For better or worse, confidential witnesses have become a fixture of private securities litigation. With the heightened pleading standards imposed by the PSLRA and Tellabs, plaintiffs often have no choice but to engage in pre-pleading investigations designed to identify witnesses, whose statements can be cited throughout the complaint, in the hopes that these allegations will be enough to survive a motion to dismiss. However, in their zeal to get past the pleadings stage, plaintiffs counsel must be mindful of the obligations imposed on them by Rule 11. Plaintiffs counsel needs to work carefully with investigators to ensure that appropriate mechanisms are in place to confirm the accuracy of the statements attributed to confidential witnesses. Although it may not be strictly required by Rule 11, confidential witnesses should be informed that plaintiffs counsel may designate the individual as a confidential witness in the complaint and may attribute statements and quotes to that individual. Before filing a complaint that refers to the confidential witness, the confidential witness should be shown a copy of the complaint and asked to verify the accuracy of allegations relating to that individual. Further, plaintiffs counsel or the investigator should advise the confidential witness of the possibility that the individuals' name might be disclosed during the course of discovery. Following these best practices will help prevent inaccuracies, provide compelling evidence that the complaint comports with the Rule 11 requirements, and reduce the likelihood that the confidential witness will later attempt to recant his or her testimony or refuse to participate in the litigation.

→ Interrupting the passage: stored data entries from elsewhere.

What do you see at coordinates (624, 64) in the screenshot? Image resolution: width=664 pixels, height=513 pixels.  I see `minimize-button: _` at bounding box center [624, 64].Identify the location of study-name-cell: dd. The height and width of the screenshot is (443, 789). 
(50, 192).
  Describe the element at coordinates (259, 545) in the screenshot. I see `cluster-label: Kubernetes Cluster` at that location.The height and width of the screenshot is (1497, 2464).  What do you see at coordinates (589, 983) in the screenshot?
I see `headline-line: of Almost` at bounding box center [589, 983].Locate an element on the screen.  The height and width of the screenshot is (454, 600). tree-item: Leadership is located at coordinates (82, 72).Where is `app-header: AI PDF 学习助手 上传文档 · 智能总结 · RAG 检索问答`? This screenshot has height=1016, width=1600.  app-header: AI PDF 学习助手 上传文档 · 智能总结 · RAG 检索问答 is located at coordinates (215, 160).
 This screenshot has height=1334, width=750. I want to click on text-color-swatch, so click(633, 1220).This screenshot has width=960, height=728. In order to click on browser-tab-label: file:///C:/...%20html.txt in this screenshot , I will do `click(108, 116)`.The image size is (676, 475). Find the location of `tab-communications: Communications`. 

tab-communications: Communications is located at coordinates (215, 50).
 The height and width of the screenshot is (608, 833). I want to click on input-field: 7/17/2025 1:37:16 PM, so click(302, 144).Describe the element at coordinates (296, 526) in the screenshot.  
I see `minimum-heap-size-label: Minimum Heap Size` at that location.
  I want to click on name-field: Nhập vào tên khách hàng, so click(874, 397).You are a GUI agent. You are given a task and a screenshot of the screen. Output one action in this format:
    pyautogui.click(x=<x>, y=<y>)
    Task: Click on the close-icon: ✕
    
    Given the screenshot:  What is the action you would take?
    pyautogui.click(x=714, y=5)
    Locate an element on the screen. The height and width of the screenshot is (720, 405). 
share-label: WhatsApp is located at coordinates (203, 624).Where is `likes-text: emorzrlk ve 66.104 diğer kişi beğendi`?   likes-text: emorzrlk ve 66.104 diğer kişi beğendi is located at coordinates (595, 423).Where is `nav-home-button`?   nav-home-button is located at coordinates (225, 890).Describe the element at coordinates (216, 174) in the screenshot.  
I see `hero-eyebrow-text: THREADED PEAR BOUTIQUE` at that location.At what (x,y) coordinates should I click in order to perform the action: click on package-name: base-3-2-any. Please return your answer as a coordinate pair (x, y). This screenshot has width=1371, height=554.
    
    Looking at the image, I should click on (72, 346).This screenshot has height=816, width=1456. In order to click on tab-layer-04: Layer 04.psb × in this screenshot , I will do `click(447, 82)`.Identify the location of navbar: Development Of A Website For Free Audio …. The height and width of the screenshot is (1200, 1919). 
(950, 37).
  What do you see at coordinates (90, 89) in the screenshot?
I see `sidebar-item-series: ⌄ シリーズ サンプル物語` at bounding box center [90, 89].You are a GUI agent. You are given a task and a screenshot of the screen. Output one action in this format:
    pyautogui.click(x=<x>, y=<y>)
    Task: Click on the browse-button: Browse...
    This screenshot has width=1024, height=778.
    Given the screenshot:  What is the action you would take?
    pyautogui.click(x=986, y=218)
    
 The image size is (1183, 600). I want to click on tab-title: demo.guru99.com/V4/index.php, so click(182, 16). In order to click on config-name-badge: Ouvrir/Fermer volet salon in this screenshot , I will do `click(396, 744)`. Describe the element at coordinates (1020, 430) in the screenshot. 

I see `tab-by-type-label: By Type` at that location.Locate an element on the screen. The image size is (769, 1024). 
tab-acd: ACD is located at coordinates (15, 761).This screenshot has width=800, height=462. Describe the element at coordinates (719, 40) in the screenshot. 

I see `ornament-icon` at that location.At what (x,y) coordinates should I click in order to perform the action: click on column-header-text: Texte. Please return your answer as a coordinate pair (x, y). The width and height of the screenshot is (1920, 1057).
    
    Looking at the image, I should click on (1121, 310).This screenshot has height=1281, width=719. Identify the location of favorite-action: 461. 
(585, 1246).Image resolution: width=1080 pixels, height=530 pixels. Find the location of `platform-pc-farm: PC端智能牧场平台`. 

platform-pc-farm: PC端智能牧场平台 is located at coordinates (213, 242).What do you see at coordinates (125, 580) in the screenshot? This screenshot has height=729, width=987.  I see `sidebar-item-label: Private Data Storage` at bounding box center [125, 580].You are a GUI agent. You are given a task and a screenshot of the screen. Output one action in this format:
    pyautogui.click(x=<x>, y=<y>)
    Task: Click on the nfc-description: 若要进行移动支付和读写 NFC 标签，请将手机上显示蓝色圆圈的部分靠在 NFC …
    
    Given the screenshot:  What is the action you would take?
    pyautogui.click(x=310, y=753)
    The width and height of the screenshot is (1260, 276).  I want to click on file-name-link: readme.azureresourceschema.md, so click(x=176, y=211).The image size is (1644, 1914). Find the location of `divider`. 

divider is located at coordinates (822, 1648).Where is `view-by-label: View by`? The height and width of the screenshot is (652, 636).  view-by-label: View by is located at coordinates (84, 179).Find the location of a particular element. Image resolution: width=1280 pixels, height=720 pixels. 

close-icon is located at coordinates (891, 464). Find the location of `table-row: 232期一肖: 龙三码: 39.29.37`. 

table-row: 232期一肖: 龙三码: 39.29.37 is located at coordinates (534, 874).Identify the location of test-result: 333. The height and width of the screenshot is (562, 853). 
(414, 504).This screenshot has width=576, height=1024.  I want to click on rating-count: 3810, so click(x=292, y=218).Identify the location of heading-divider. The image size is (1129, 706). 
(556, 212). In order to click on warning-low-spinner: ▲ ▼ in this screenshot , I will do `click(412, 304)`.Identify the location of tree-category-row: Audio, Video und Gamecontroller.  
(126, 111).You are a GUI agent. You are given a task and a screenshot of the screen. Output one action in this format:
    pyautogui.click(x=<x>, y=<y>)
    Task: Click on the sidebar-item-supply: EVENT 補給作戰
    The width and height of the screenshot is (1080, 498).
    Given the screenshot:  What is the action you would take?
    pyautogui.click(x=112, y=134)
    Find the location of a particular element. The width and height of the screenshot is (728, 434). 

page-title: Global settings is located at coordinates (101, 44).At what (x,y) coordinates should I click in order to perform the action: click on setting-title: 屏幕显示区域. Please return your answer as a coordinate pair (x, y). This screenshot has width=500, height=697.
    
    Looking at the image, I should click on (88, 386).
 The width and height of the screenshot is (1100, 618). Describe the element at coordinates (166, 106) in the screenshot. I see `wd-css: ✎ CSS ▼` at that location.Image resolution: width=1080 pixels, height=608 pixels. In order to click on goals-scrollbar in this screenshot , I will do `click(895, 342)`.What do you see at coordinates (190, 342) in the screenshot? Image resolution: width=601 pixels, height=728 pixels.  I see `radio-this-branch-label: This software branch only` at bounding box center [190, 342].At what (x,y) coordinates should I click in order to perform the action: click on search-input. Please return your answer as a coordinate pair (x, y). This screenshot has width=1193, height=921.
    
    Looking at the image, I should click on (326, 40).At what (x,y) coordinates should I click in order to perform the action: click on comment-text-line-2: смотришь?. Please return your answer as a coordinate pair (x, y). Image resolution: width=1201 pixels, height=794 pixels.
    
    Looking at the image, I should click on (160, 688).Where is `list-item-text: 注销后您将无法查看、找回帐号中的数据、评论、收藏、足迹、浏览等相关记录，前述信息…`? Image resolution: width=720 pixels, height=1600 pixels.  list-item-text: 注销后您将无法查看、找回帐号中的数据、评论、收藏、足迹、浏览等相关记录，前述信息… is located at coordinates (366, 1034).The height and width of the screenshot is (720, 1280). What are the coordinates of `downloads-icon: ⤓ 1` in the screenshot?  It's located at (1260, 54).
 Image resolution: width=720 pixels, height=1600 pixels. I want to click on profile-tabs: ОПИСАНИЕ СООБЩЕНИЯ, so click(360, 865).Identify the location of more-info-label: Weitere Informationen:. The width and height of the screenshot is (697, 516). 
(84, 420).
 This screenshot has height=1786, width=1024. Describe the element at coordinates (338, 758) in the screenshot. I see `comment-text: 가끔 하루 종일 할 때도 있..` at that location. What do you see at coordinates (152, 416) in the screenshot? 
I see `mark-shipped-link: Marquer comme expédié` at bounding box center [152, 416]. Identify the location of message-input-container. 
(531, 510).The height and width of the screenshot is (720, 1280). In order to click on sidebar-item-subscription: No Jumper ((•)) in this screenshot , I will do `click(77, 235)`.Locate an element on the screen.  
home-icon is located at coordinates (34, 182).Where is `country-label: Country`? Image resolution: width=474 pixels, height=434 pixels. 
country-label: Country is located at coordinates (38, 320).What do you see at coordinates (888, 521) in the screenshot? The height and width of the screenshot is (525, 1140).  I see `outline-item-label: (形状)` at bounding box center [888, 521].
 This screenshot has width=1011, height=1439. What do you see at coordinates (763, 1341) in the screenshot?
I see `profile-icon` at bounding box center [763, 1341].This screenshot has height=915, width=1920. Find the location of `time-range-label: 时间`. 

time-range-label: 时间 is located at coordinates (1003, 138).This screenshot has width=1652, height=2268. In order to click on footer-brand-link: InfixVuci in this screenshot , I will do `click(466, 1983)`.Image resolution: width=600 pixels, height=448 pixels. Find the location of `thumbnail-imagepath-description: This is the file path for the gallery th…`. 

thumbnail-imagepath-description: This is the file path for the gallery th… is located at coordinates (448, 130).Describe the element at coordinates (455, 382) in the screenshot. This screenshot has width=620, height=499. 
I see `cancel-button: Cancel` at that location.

When facing a complaint laden with confidential witness allegations, defense counsel should carefully scrutinize these allegations and consider whether they raise confidentiality or privilege concerns. Defense counsel should take steps to contact the confidential witnesses to determine if they actually said what is attributed to them. If material discrepancies are identified, defense counsel should try to obtain recanting declarations from the confidential witnesses as soon as possible. Defendants should advocate for limited discovery in connection with a motion to dismiss to test the veracity of the confidential witnesses' statements. If potential discrepancies relating to the confidential witness allegations are uncovered after a decision on a motion to dismiss, defendants should ask for an order staying all deadlines and limiting initial discovery to depositions of the confidential witnesses. Such discovery could reveal significant problems in the complaint relating to the very statements relied upon by the court as a basis for denying a motion to dismiss. By staging discovery in this manner and teeing up a motion for reconsideration, the defendants could succeed in having a case dismissed or settled before a battle on class certification and merits discovery.